Limitations v5.6
Take these EDB Postgres Distributed (PGD) design limitations into account when planning your deployment.
Nodes
PGD can run hundreds of nodes, assuming adequate hardware and network. However, for mesh-based deployments, we generally don’t recommend running more than 48 nodes in one cluster. If you need extra read scalability beyond the 48-node limit, you can add subscriber-only nodes without adding connections to the mesh network.
The minimum recommended number of nodes in a group is three to provide fault tolerance for PGD's consensus mechanism. With just two nodes, consensus would fail if one of the nodes were unresponsive. Consensus is required for some PGD operations, such as distributed sequence generation. For more information about the consensus mechanism used by EDB Postgres Distributed, see Architectural details.

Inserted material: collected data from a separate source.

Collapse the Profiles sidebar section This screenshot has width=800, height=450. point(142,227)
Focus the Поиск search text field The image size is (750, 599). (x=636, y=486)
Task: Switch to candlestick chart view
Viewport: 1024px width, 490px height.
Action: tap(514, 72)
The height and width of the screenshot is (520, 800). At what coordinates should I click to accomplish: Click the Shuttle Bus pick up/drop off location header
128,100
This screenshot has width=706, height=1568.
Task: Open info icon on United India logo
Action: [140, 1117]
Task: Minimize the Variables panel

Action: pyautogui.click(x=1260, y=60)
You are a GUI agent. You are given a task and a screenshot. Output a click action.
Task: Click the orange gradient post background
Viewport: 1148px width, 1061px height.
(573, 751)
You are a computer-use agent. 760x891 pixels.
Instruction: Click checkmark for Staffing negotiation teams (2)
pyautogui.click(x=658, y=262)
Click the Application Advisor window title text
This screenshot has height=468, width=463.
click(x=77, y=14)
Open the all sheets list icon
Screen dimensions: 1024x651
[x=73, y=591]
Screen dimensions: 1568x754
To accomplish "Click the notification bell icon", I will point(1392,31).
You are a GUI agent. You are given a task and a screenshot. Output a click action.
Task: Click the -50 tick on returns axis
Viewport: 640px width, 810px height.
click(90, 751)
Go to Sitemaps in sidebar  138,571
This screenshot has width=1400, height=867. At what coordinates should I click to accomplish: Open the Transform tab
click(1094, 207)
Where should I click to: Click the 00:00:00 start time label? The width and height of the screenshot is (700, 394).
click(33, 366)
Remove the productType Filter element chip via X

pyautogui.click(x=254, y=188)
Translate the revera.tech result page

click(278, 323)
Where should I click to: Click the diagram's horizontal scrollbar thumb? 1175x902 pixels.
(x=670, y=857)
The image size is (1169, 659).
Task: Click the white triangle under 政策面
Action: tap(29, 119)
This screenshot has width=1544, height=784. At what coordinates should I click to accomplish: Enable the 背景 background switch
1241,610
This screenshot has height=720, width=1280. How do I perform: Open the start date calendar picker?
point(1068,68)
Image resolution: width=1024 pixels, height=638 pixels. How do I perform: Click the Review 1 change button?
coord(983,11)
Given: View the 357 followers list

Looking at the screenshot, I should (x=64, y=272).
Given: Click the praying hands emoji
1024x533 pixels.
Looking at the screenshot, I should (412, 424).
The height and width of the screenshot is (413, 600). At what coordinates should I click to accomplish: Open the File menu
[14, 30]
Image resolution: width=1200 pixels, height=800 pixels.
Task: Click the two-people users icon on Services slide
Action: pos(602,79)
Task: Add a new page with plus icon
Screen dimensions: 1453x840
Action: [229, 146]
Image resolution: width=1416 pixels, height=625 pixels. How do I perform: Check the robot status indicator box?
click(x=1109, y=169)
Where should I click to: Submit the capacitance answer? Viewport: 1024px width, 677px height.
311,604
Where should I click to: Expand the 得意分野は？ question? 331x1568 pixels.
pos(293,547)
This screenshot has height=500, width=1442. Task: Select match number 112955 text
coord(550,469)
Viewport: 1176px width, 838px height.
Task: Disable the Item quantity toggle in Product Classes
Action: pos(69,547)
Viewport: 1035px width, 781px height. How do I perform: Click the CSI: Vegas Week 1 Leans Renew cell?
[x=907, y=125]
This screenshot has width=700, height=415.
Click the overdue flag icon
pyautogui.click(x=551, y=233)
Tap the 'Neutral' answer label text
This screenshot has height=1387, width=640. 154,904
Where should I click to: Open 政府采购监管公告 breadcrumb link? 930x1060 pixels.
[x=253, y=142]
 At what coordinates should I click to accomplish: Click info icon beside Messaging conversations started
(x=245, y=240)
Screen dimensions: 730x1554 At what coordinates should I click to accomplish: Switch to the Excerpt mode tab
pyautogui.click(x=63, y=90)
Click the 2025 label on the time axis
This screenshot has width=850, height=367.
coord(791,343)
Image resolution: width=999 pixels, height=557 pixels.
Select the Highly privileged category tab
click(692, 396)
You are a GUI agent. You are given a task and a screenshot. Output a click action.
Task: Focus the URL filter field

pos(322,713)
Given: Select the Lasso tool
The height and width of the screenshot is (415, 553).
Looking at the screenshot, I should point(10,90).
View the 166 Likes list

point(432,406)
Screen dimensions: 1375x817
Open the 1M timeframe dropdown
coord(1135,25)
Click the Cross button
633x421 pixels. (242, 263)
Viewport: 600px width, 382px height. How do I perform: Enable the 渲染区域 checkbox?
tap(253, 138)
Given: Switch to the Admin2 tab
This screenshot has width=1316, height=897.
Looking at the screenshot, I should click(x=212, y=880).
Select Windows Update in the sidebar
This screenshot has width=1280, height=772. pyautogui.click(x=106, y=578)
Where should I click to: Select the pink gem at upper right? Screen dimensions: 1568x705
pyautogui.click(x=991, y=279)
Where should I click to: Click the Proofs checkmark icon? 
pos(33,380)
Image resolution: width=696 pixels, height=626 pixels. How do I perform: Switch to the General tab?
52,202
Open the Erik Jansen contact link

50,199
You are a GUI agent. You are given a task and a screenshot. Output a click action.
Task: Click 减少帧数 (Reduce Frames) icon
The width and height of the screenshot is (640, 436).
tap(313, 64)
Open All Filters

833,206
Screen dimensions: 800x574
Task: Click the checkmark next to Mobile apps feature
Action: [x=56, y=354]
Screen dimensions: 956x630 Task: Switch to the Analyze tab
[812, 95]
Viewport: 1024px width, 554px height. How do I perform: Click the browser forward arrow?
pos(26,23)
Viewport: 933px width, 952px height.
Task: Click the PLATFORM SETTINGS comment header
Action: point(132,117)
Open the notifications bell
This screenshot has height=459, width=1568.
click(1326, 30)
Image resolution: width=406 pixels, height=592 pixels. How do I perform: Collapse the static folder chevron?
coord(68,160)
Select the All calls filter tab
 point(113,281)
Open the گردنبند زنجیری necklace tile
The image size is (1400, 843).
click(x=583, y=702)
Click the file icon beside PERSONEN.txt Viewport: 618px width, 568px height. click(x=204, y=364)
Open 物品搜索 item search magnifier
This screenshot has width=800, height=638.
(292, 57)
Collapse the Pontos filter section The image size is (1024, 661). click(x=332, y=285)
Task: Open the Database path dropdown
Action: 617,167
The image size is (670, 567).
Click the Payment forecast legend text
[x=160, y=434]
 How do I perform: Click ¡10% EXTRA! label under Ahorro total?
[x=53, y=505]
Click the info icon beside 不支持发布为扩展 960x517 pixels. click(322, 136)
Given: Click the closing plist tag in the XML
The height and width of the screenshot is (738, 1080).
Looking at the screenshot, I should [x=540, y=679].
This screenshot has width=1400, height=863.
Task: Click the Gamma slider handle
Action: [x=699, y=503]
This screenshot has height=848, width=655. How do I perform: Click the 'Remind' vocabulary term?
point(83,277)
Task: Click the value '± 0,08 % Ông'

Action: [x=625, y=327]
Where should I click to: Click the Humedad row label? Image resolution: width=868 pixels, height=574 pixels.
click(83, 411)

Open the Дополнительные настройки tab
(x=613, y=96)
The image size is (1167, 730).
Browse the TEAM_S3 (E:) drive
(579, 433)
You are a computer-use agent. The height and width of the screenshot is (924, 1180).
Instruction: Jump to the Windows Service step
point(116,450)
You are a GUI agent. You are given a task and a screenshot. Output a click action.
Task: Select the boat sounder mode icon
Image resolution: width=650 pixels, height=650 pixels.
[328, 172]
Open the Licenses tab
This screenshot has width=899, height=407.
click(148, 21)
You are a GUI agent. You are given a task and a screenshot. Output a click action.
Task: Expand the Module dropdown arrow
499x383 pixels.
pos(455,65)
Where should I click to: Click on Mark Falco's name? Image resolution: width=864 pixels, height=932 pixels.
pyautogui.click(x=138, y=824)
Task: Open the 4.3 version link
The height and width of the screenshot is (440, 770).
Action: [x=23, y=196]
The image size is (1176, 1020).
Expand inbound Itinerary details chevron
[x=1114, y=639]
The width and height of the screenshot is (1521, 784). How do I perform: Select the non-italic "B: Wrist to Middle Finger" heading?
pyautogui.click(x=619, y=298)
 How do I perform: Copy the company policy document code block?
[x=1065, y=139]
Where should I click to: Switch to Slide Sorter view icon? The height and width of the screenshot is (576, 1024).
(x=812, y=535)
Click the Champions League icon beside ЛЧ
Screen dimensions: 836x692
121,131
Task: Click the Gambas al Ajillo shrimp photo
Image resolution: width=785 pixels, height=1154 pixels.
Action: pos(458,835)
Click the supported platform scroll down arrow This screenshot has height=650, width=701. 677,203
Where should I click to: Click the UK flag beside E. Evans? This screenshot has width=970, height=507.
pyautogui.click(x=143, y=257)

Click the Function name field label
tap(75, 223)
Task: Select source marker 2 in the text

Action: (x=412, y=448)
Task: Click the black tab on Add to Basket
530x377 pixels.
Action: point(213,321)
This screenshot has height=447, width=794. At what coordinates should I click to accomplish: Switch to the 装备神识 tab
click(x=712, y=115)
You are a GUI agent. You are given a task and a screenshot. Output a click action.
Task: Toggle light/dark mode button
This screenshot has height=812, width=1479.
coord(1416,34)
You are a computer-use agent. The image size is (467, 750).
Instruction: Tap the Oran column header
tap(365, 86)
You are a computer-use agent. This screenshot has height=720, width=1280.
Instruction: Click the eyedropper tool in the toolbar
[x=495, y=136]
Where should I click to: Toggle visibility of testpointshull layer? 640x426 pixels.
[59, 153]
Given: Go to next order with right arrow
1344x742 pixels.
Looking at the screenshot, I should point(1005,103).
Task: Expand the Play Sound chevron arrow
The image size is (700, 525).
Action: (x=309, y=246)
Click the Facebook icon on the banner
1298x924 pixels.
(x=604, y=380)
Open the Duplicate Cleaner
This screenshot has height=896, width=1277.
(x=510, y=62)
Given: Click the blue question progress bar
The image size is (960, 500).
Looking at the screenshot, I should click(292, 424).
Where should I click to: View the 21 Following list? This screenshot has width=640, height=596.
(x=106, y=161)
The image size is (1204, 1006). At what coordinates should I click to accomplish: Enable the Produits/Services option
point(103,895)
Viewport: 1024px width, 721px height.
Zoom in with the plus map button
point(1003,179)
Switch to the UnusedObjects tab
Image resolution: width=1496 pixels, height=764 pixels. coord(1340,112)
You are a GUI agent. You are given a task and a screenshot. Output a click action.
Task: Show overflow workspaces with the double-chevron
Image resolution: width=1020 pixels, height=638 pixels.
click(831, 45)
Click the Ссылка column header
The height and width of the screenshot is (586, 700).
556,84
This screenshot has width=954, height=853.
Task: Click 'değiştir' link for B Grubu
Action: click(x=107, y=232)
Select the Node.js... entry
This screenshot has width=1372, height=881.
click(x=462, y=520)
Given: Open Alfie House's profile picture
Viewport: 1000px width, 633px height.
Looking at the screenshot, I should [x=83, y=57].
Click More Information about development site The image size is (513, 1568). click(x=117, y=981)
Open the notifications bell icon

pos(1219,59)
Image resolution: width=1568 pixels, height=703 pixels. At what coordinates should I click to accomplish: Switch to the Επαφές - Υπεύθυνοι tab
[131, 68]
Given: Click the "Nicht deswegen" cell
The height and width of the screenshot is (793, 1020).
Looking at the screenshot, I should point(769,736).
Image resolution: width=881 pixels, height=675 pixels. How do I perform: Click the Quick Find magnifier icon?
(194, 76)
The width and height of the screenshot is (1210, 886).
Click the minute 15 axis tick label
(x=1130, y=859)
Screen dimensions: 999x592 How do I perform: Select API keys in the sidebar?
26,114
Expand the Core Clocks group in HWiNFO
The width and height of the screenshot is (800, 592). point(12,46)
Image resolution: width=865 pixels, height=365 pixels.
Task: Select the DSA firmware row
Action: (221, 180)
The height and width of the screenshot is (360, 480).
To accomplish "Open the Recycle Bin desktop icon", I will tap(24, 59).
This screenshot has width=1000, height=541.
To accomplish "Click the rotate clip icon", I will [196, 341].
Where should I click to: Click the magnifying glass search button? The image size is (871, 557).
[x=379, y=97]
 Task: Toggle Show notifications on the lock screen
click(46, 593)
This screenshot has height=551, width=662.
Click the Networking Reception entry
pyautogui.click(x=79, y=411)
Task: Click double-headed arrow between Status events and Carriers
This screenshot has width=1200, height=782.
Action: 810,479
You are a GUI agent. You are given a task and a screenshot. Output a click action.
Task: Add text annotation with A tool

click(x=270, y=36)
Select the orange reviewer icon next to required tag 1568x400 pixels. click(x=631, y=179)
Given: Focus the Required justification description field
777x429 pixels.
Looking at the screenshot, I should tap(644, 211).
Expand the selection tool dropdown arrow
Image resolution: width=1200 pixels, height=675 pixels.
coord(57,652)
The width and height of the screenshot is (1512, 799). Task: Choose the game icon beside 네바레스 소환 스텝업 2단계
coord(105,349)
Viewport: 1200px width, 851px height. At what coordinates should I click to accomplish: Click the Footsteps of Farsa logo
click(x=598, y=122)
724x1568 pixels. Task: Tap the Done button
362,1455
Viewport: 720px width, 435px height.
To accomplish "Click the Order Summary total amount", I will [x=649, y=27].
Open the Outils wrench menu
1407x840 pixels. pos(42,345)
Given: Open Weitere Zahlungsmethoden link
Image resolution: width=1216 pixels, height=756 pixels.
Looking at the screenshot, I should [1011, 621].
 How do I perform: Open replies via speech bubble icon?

Multiple databases on single instances
Support for using PGD for multiple databases on the same Postgres instance is deprecated beginning with PGD 5 and will no longer be supported with PGD 6. As we extend the capabilities of the product, the added complexity introduced operationally and functionally is no longer viable in a multi-database design.
It's best practice and we recommend that you configure only one database per PGD instance.
The deployment automation with TPA and the tooling such as the CLI and PGD Proxy already codify that recommendation.
While it's still possible to host up to 10 databases in a single instance, doing so incurs many immediate risks and current limitations:
If PGD configuration changes are needed, you must execute administrative commands for each database. Doing so increases the risk for potential inconsistencies and errors.
You must monitor each database separately, adding overhead.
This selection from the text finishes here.